Data Sourcing, Optimization and Processing Factor Into Raising Data Quality

- Michael Shashoua
- 14 Oct 2015

What is the biggest issue in sourcing data? Is it reconciling data from multiple sources, having the resources to get all possible sources or something else?
Amy Harkins, senior vice president and managing director, and head of enterprise client onboarding and global tax operations, BNY Mellon: The biggest challenge for sourcing the data in a larger organization is ensuring there is a single business owner to complete the needs assessment for the company's current requirement. The next stepping stone is appropriately mapping that into the core systems that require the data. This is applicable to client, broker and security reference data.

Marc Rubenfeld, head of Eagle Solutions, EMEA/APAC, Eagle Investment Systems: Given all of the considerations in sourcing data, it can be hard to identify just one as the single biggest issue facing financial services companies. Reconciling data from multiple sources can be a huge task, particularly as data volumes grow and you have to deal with duplicative and contradictory data or the challenges of reprocessing all of this information.

The bigger issue for sourcing data is whether you actually control it. To truly leverage your data, it's critical to have it centralized and integrated within the larger ecosystem so that institutions can go back and access the data in a meaningful way. This allows you to enrich the data, repurpose it, or find new ways to apply it for reporting, benchmarking or analysis. This is critical as institutions look to optimize their investments in data management, to support or drive decision-making in the front office.

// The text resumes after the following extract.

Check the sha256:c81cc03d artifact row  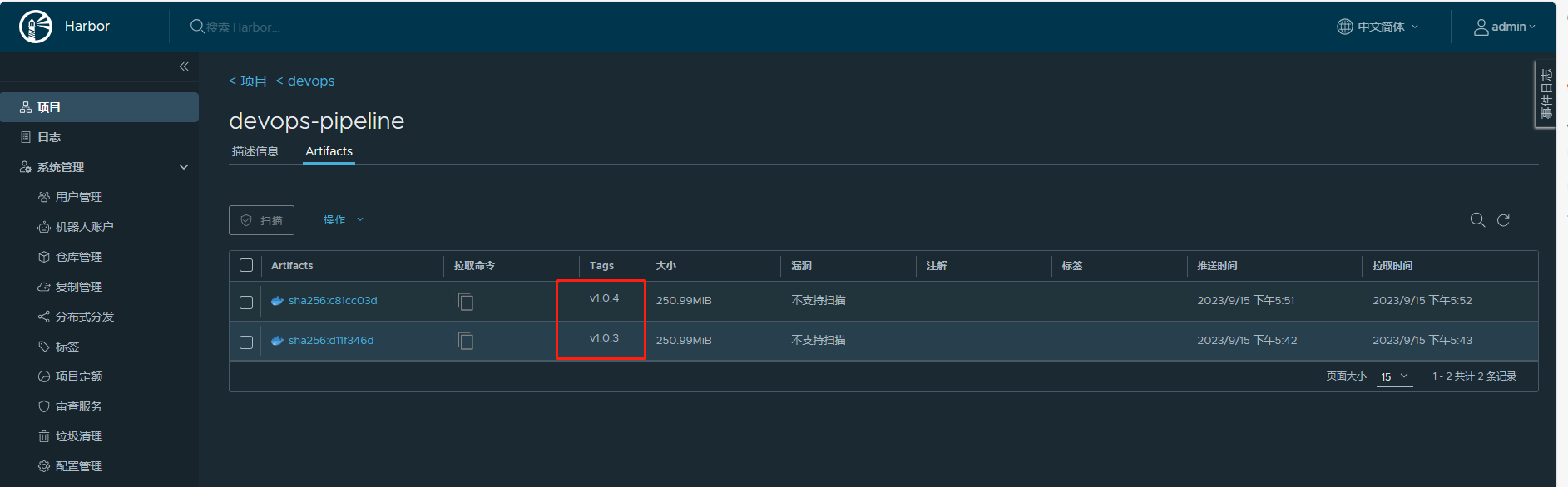pyautogui.click(x=246, y=302)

It's important to realize that these data management projects are investments and that organizations are paying for this data, so they should have complete control of it and truly own it.

The costs of maintenance and the pressure so many institutions face with capital and resource allocation are causing a real trend toward managed services in data management. It's not just the available efficiencies; it's a data quality issue, as institutions rely on committed partners whose core job it is to manage data and, at the same time, enjoy the economies of scale to stay on top of it, as the inputs continually change.

Chris Johnson, head of product management, market data services, HSBC Securities Services: The biggest issue is the high cost of procuring data and retaining resources to manage it effectively. The greatest challenges are, first, defining the data content that meets the needs of the consumers; second, creating a governance structure and operational process capable of providing the right data on time; third, implementing IT systems that can support the operating model with control, lineage and flexibility; and fourth, procuring the data at a reasonable cost and with licensing permissions that enable the consumers to achieve their business purposes.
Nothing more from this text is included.